Look Back and Remember (v. 24-25)

  • Jesus gave us the reason for our coming to this memorial. To remember.
  • I can just see Jesus as He is with his disciples saying, you can't see it now, but my body is about to be broken. You can't see it now but my blood will be shed. And then when the disciples witnessed the resurrection of Jesus, the power of this memorial.
  • It forced them and it forces us to look back and remember. Remember what?
      • That Jesus body was broken for you. Not His bones, but His body, It was pierced from head to toe.
      • That Jesus blood was shed for you. The OT requirement of a sacrifice was fulfilled in the person of Jesus Christ. Had he not been broken and shed his blood we would have no way to receive forgiveness.
  • As you look back today, what conjures up in your mind? Does it stir you what this memorial stands for?
      • I cannot go to the OKC Memorial without shedding a tear and feeling the hairs stand on the back of my head. Because it is very real to me. Is Jesus death on the cross, His sacrifice, very real to you?

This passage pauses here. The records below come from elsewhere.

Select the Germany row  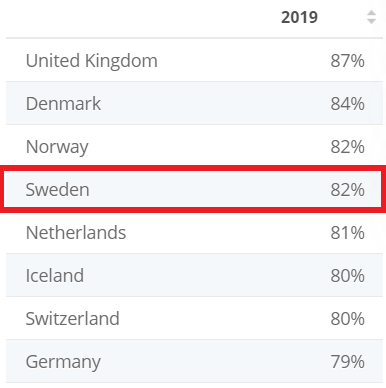pos(194,361)
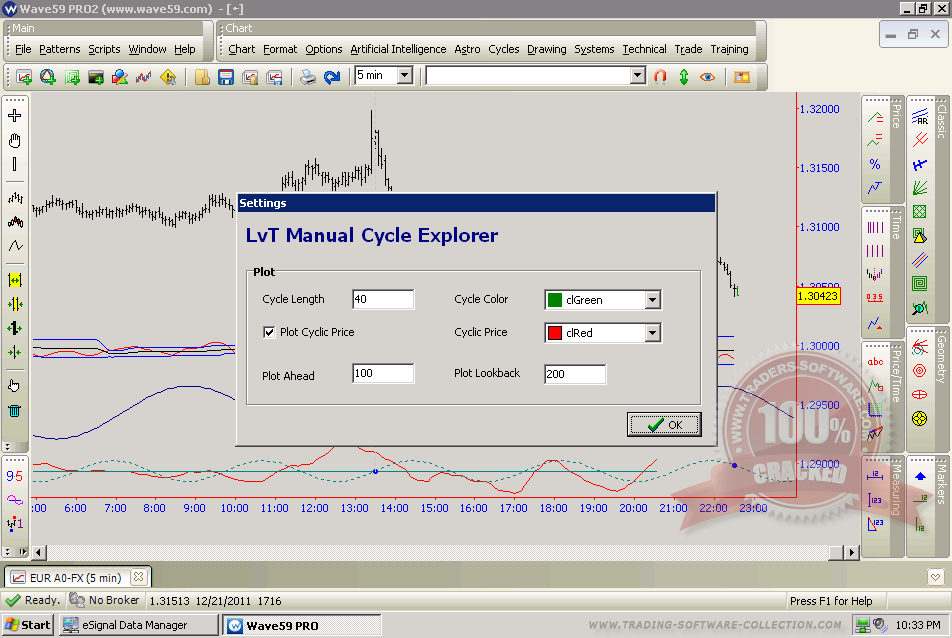This screenshot has width=952, height=638.
Task: Click the trash can delete tool
Action: pos(15,410)
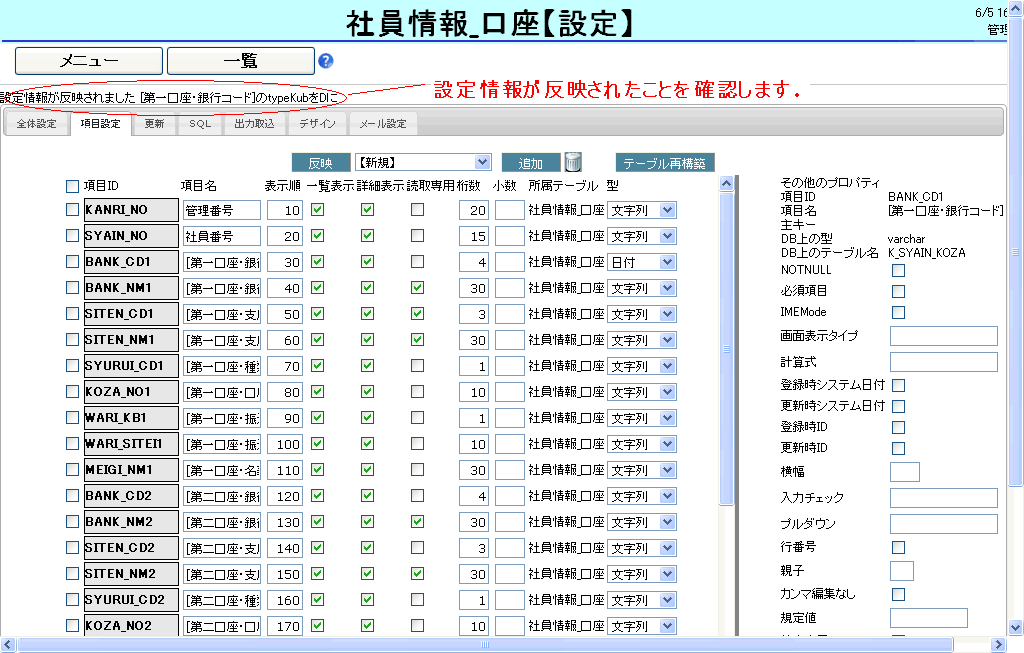Enable the 必須項目 checkbox
The width and height of the screenshot is (1024, 653).
coord(898,291)
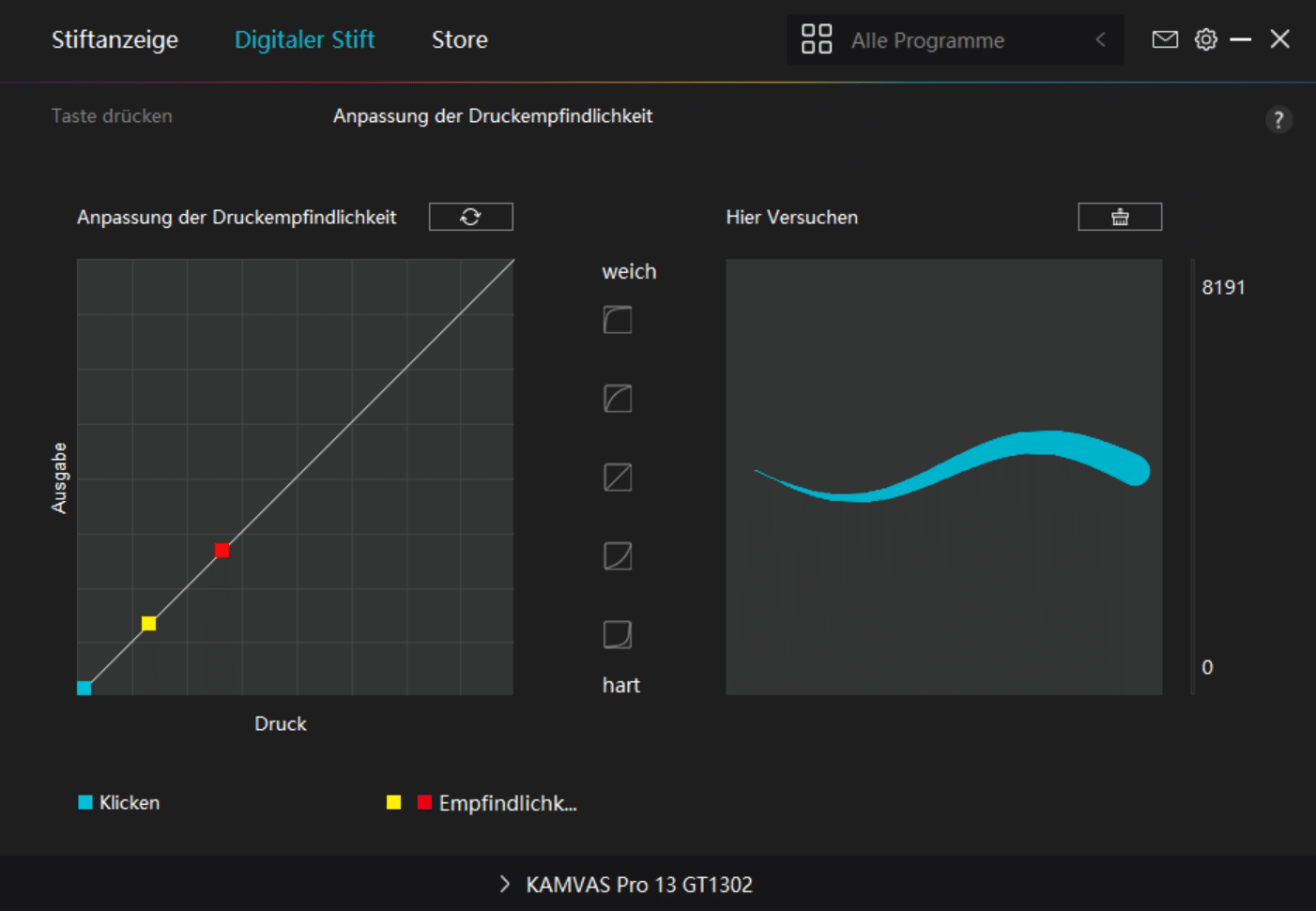Screen dimensions: 1316x911
Task: Click the yellow sensitivity control point
Action: pyautogui.click(x=148, y=623)
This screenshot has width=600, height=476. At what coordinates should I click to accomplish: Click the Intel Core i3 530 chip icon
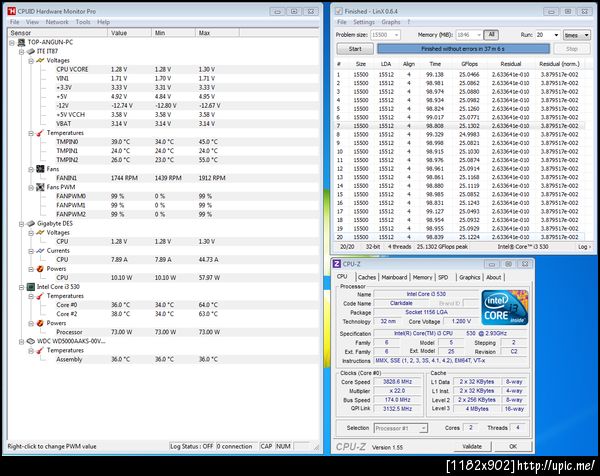[31, 287]
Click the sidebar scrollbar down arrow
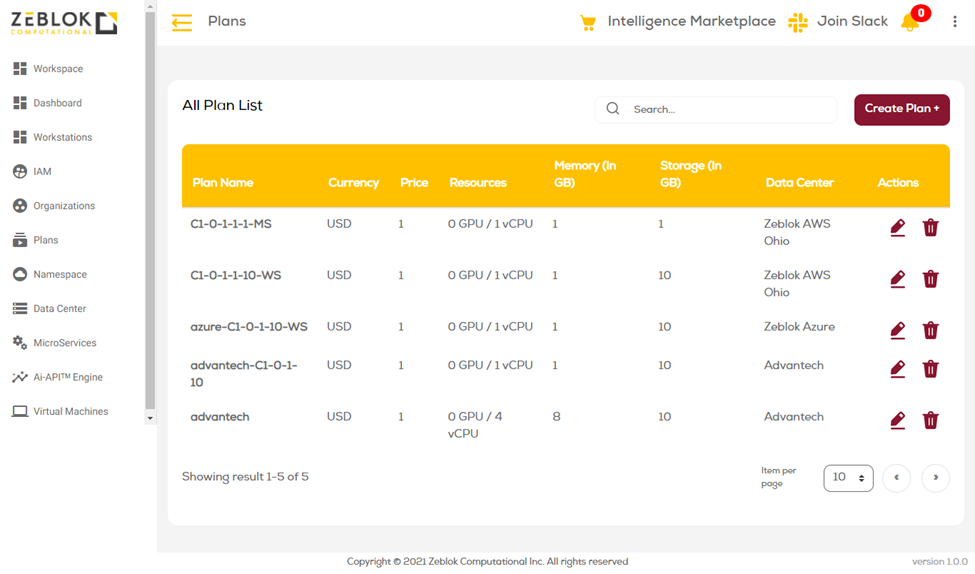The image size is (975, 574). 150,418
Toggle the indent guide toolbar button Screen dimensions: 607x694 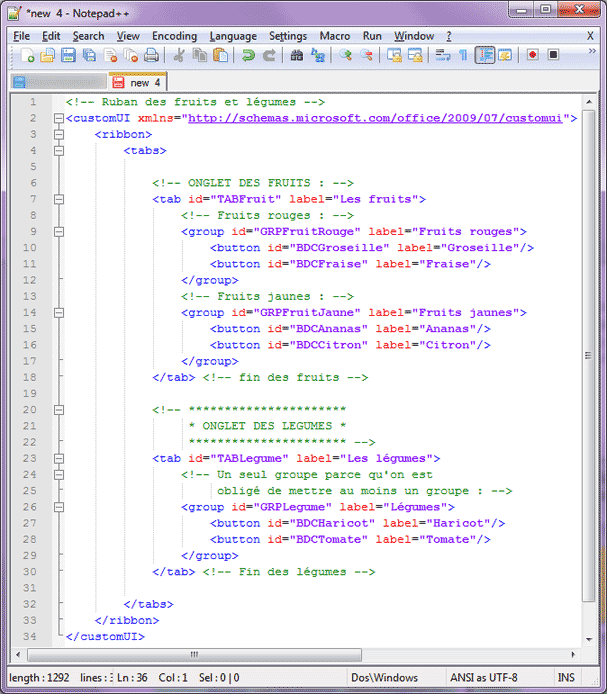click(x=485, y=55)
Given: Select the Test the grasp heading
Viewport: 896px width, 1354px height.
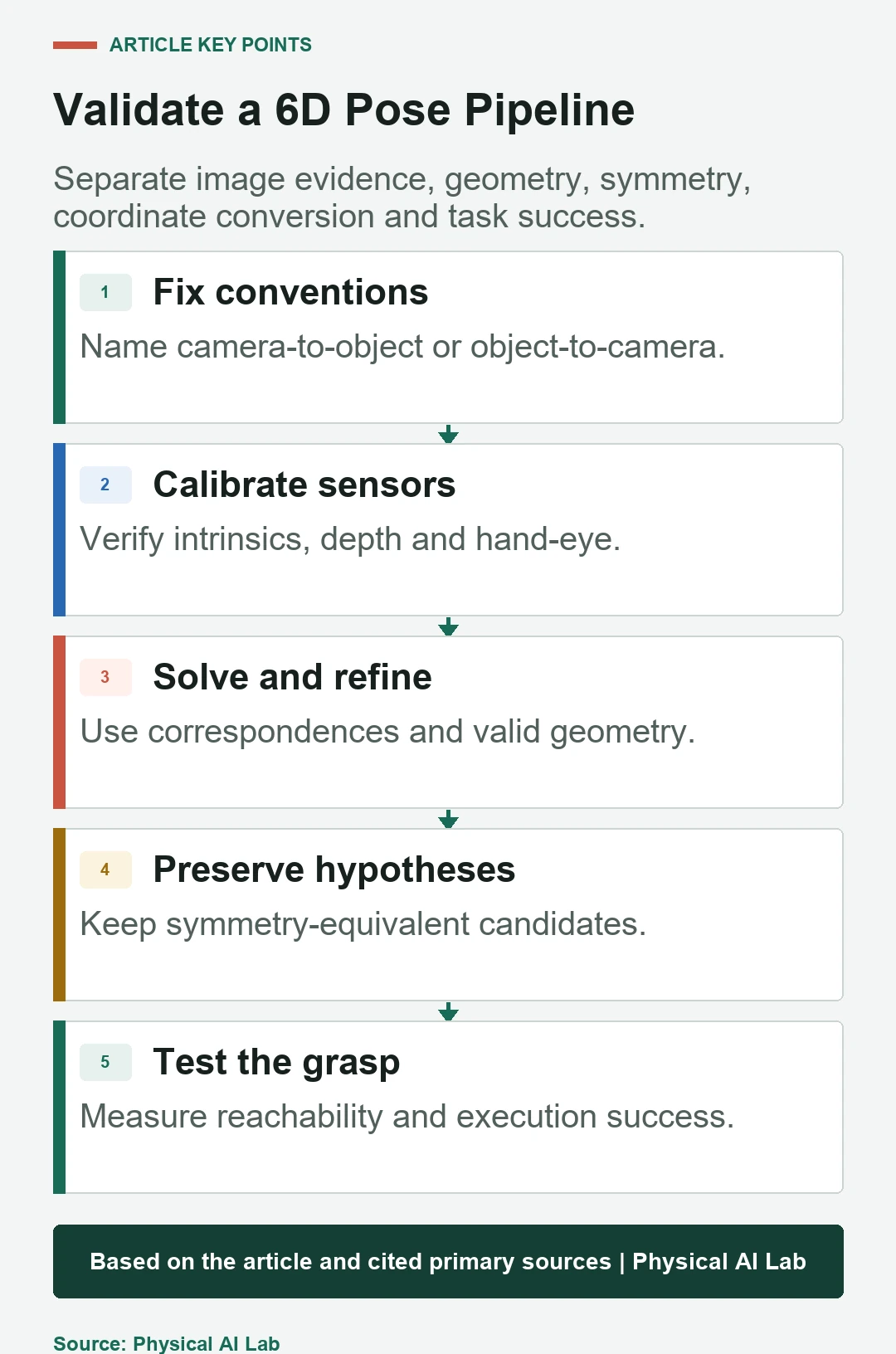Looking at the screenshot, I should tap(276, 1063).
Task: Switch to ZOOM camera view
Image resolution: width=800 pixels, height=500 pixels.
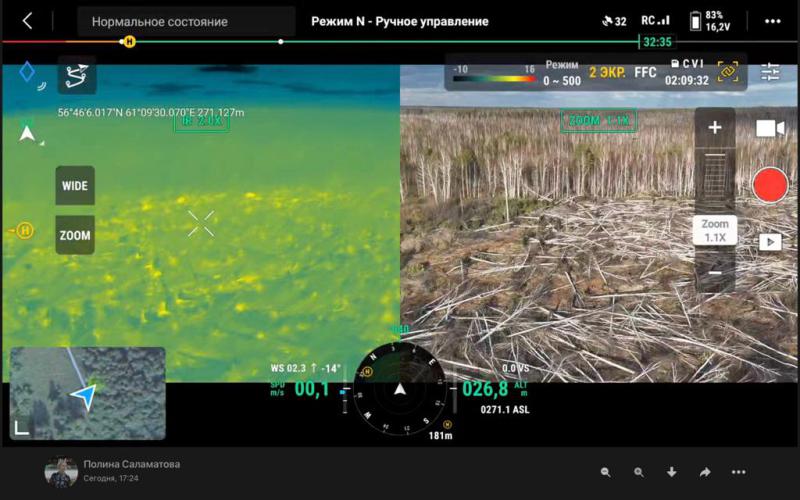Action: tap(75, 236)
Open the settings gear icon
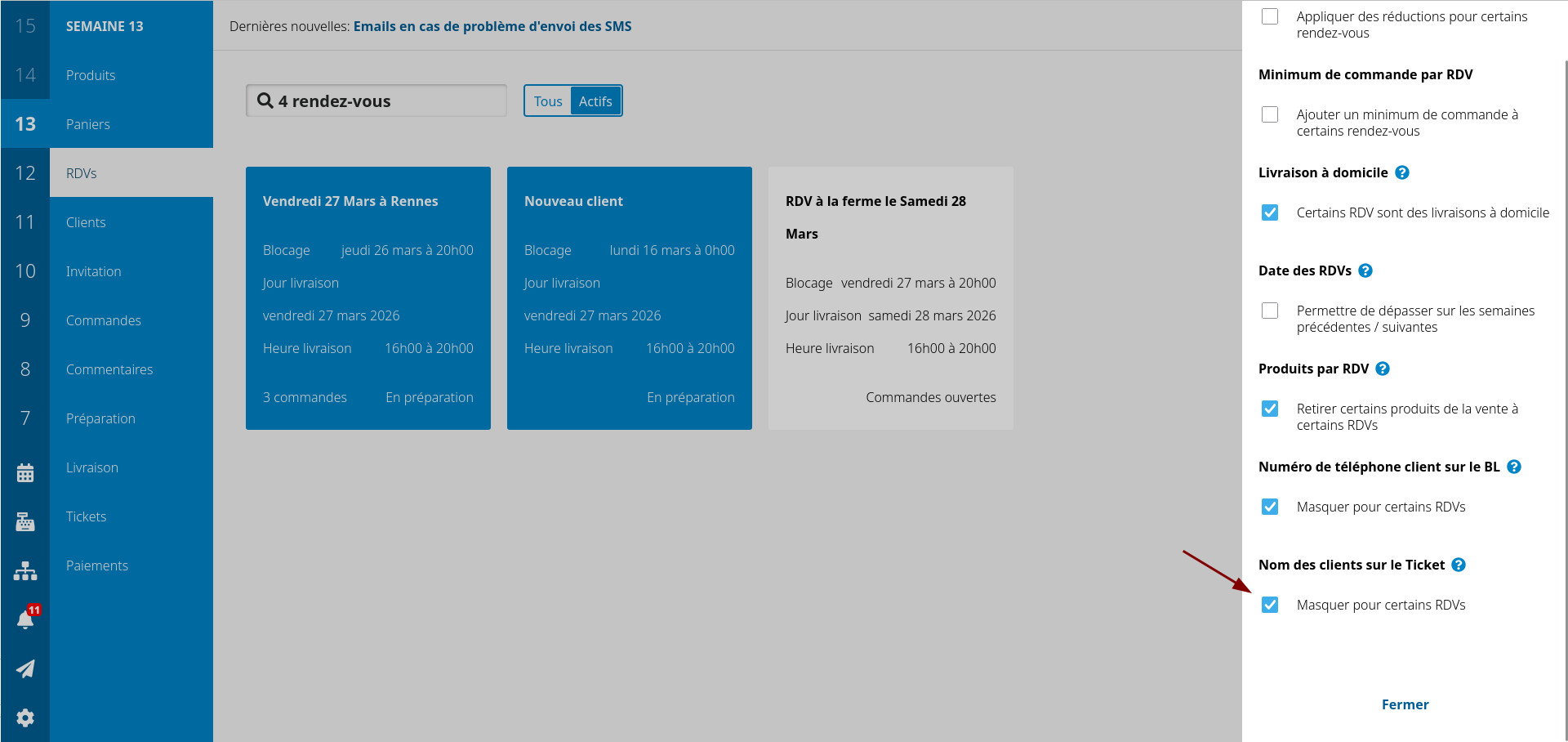 point(25,717)
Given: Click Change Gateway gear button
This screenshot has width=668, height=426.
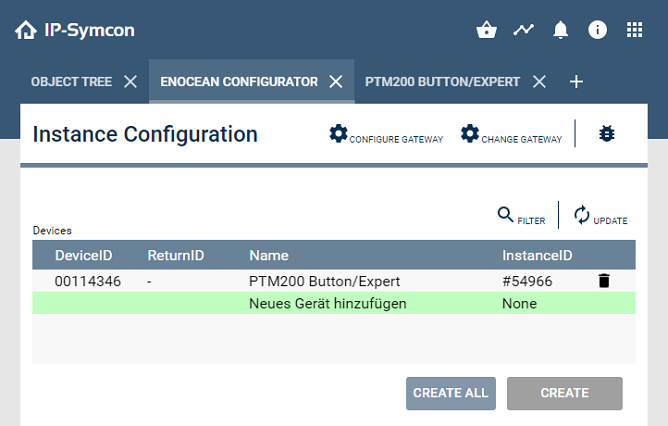Looking at the screenshot, I should click(x=511, y=135).
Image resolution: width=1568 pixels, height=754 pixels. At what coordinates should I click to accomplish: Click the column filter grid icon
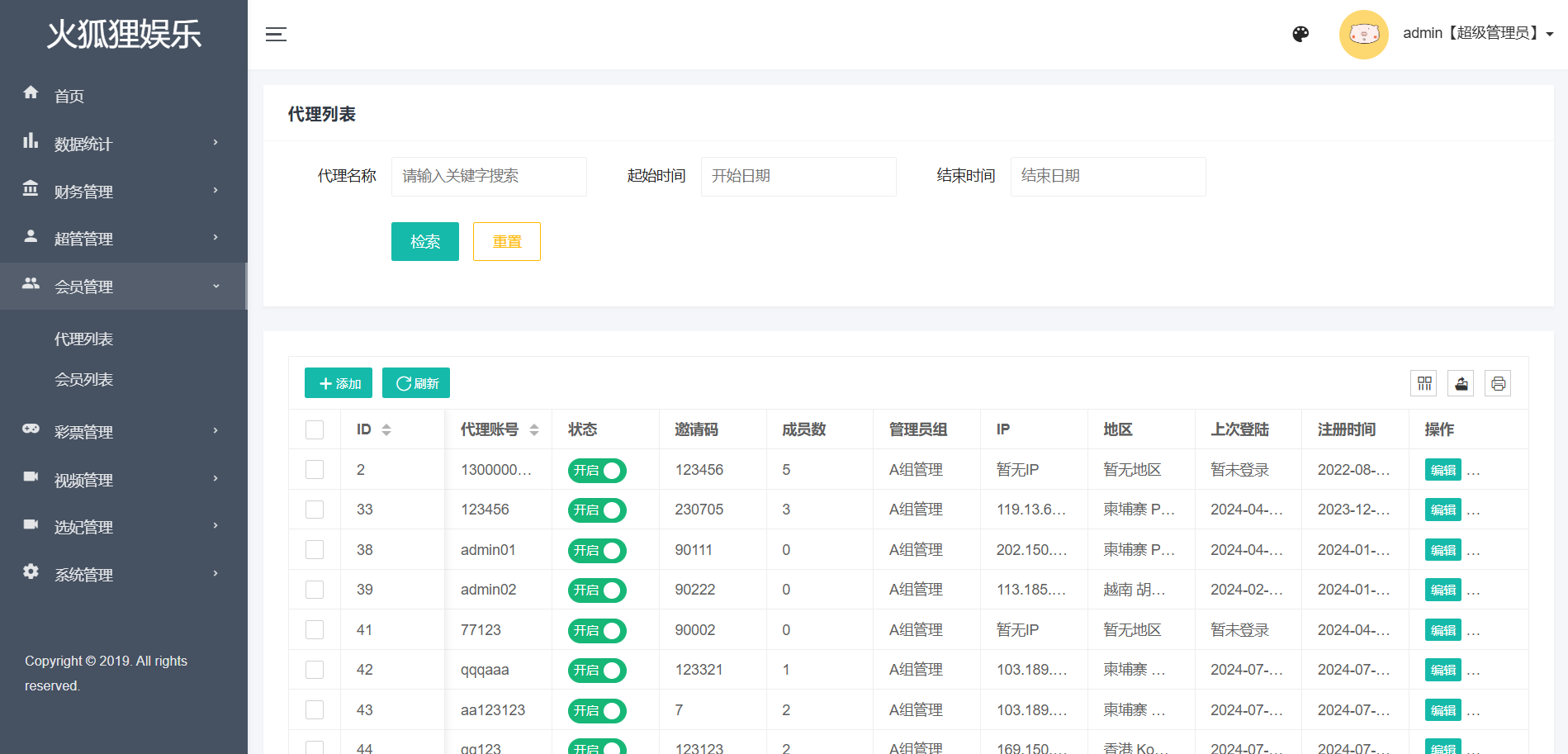coord(1424,383)
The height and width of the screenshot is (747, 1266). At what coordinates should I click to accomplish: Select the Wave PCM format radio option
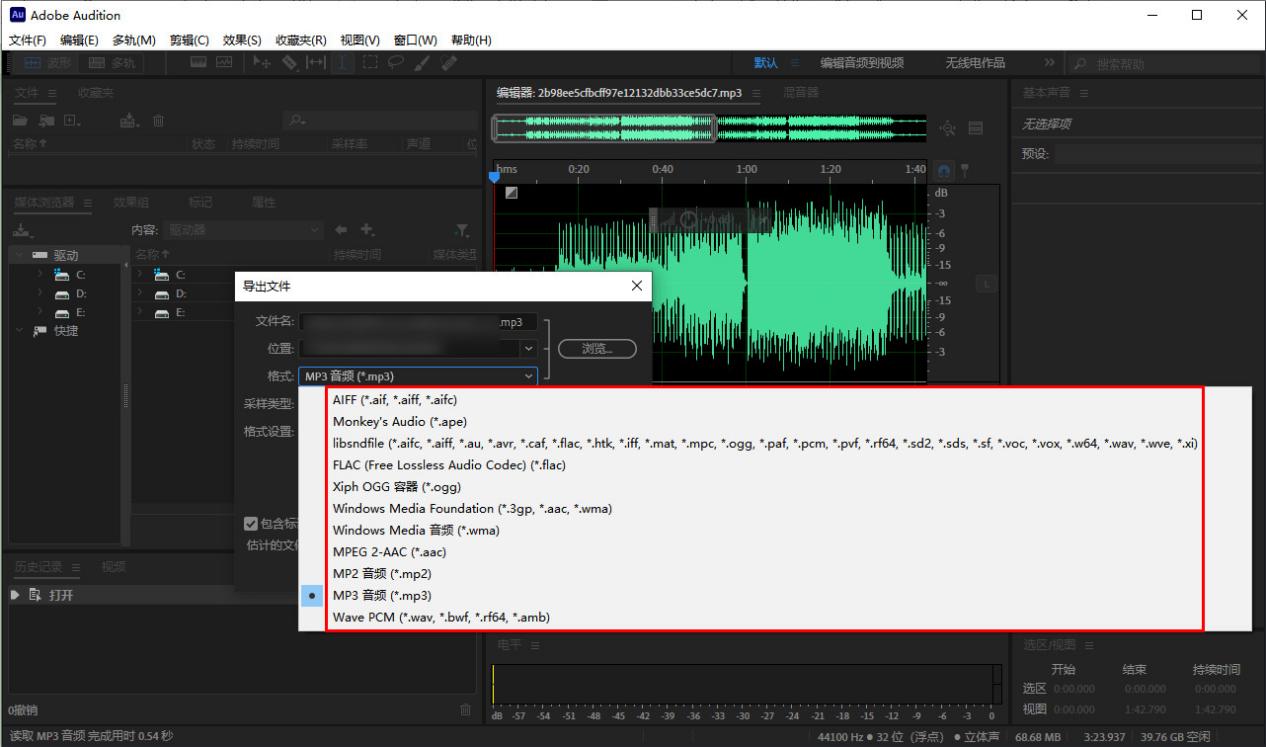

Look Within and Repent (v. 28)

  • When we come to the table to partake of the Lord's Supper it is an awesome time for us to do some serious internal inspection.
  • I find it interesting that Paul does not say, let a man examine everyone in the room.
  • When we look within ourselves three important goals are accomplished
      • 1. We are forced to see our sins
      • 2. We are encouraged to repent
      • 3. The need for God's grace is underscored
  • Oftentimes it is difficult for us to look within because that is the opposite of what we want to see. But when we come to the Lord's table we need to come with clean hands and a pure heart. We obtain that by a serious heart to heart with God.
  • In fact, I want you to take the opportunity to look within. Let's bow our heads and just listen for a moment, listen to what God is revealing in your heart.
  • Amen! There's one more direction we need to look.

Look Ahead and Rejoice (26)

  • Jesus was asking us to remember something that was greusome and tragic. But at the same time this memorial was designed to be a reason for rejoicing!
  • So it's not just a memorial, it's a celebration.
      • Had Jesus stayed in the grave then it would just be a memorial. But he didn't he rose from the grave, that makes it a celebration.
      • Not only is he alive but He is coming back again someday. If that's not reason to rejoice then I don't know what is.
  • Everytime you and I come together for the Lord's Supper we are proclaiming our hope of Jesus' return to this world.
  • I was told the story of a family who left their Christmas lights up past Christmas. January came and went and the lights were still up. February came and went and the lights came on every night. Just about the time the neighbors were going to come and ask them to take them to remove the lights a sign appeared in their front lawn. It simply read, "welcome home, Jimmy.". Jimmy had been deployed overseas and was returning home. The family was holding Christmas until he came home and they wanted everyone to know.
  • You and I are proclaiming the Lord's death and sacrifice and forgiveness of sins to a world that needs to hear the good news. We are waiting for His return.